Records from a dataset:

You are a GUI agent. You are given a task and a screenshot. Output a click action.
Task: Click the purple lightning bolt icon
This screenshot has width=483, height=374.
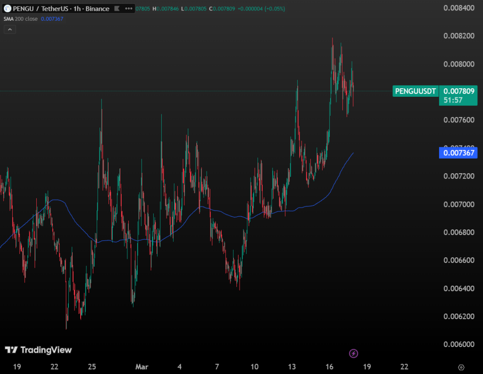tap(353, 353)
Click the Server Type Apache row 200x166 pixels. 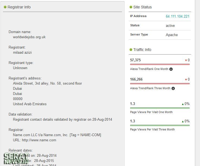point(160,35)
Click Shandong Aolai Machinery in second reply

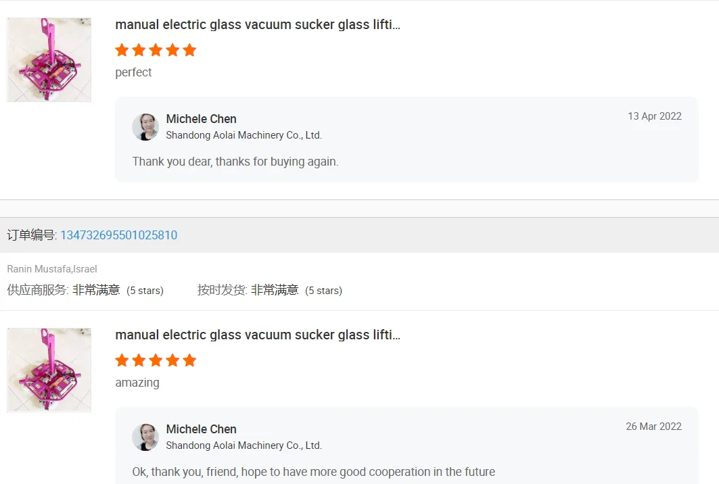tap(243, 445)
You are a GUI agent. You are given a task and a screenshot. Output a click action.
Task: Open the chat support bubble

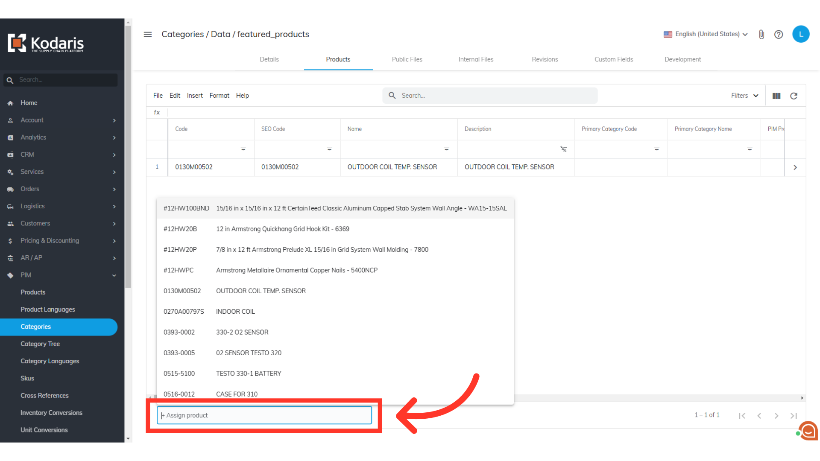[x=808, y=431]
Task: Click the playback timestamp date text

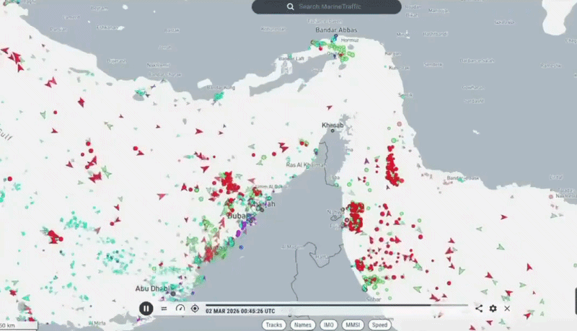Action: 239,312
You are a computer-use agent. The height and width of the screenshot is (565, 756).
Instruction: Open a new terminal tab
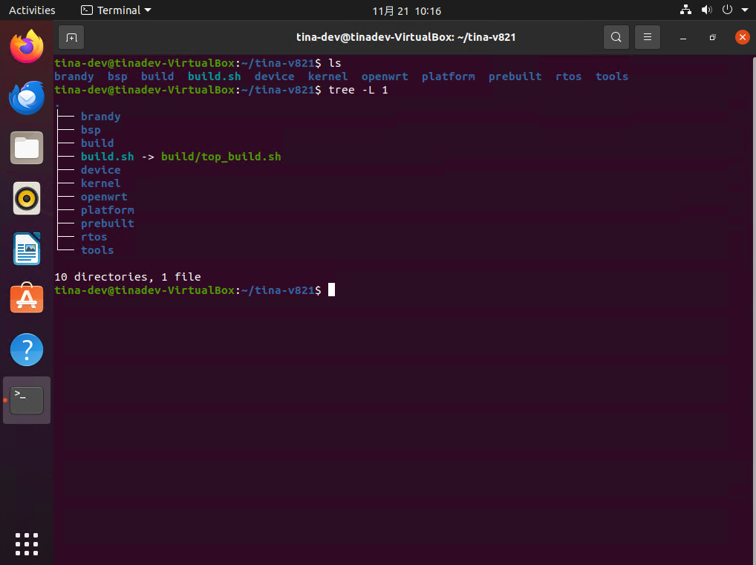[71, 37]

...

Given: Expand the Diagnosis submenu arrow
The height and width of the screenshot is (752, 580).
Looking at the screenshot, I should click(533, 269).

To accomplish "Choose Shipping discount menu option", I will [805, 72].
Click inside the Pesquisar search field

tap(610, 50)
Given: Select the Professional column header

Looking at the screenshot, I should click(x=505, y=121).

[Written exercise]
Swap "chat support bubble" for "help widget" in the rows from the line with "Click Shandong Aolai" up to and including the line with "Action: 239,312", keeping everything else the same. Write out only those lines and leave out the pictures.

[Answer]
Click Shandong Aolai Machinery in second reply

tap(243, 445)
You are a GUI agent. You are given a task and a screenshot. Output a click action.
Task: Open the help widget

[x=808, y=431]
Task: Click the playback timestamp date text

Action: 239,312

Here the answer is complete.